Back in the late 70s the two were friends, and the frontmen of rival north Dublin bands. But while U2 coasted to world domination McCormick's career imploded horribly, mainly due to his own stupidity. It's this tall story that forms the basis of Killing Bono, a chaotic comedy directed by English journeyman Nick Hamm.
Ben Barnes (sporting a surprisingly decent middle class Dublin accent) is McCormick, who has just formed a band with his younger brother Ivan (Robert Sheehan) when he hears that Paul Hewson is also setting up a group.
After The Vibe (as U2 were originally called) blow the competition away at a Mount Temple band contest, Neil becomes obsessed with making it big before Bono does. When U2 release a well-received first album, Boy, it's a setback for the McCormicks, but Neil then hatches a plan to move to London and make their name there. Ivan goes along with it, but what he doesn't know is that Neil has borrowed money from a Dublin criminal called Machin (Stanley Townsend) to fund their journey. And every time they get close to hitting the big time, Neil's huge ego conspires to undermine them.
I suppose a half-watchable film might have been assembled from that rambling storyline, but Killing Bono certainly isn't it. The film founders on two large obstacles: headless direction and a dreadful script cobbled together by veteran TV writers Dick Clement and Ian La Franais.

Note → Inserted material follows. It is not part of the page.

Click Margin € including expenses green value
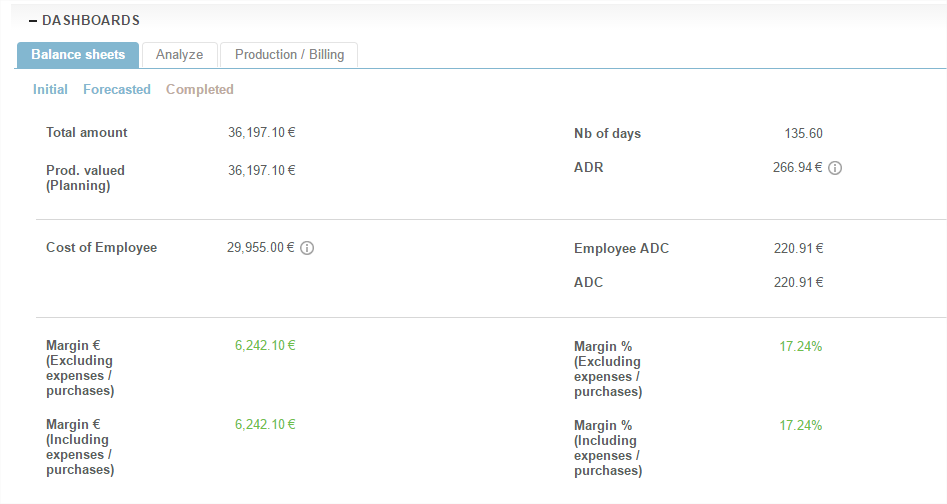 (x=265, y=424)
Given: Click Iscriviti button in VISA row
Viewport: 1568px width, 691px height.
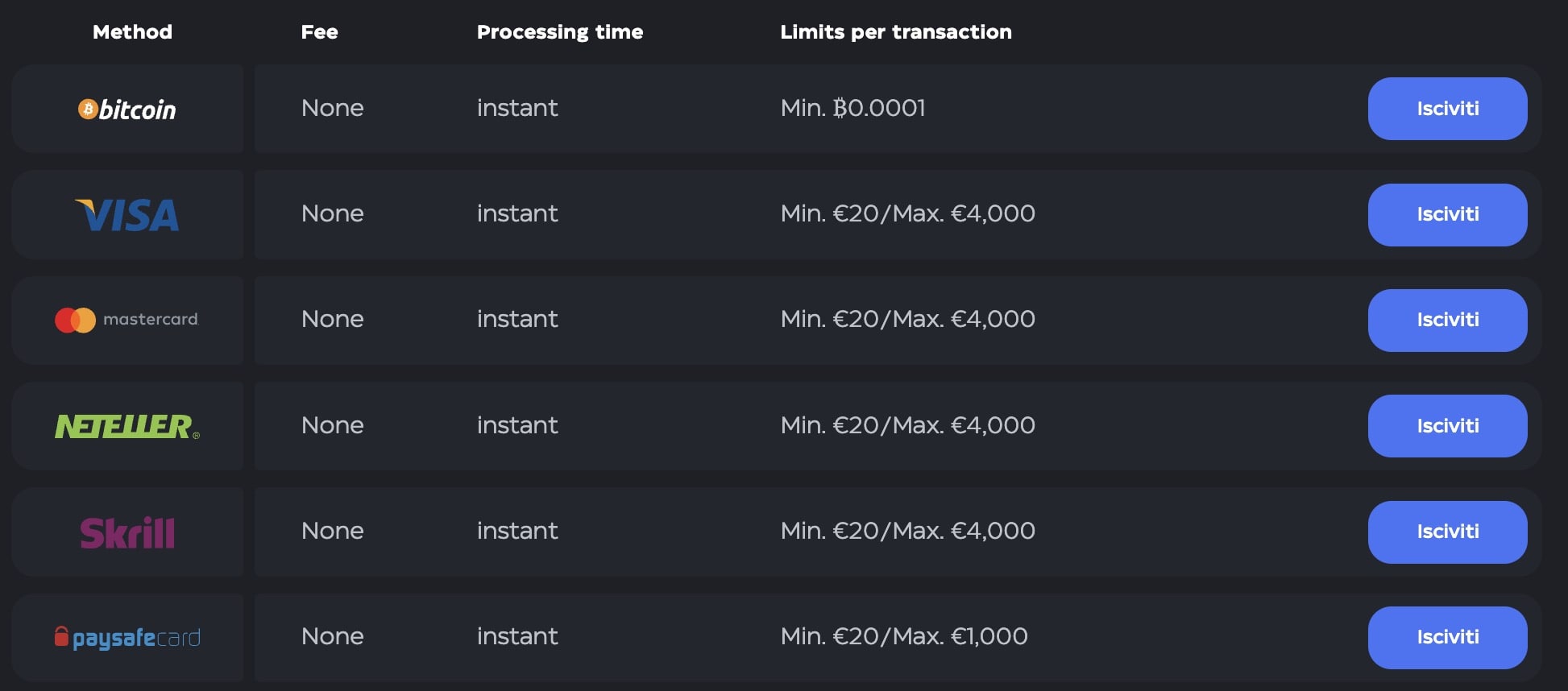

This pair have a track record in mangling Irish source material (it was they who battered Roddy Doyle's Commitments into bland submission), and their lack of feel for the nuances of Hiberno-English does not help Killing Bono's cause.
Whether or not McCormick's idea could have been turned into a decent comedy by anyone, though, is a moot point. As it is, a badly structured film leaves the young principals clueless and floundering.
Killing Bono doesn't even bother being chronologically accurate: a pole-dancing club in a 80s rural Irish village is just one of its many sloppy gaffes. The sole bright spot is Martin McCann's drawling Bono: he's perfectly cast, and is the only convincing thing is this whole sorry mess.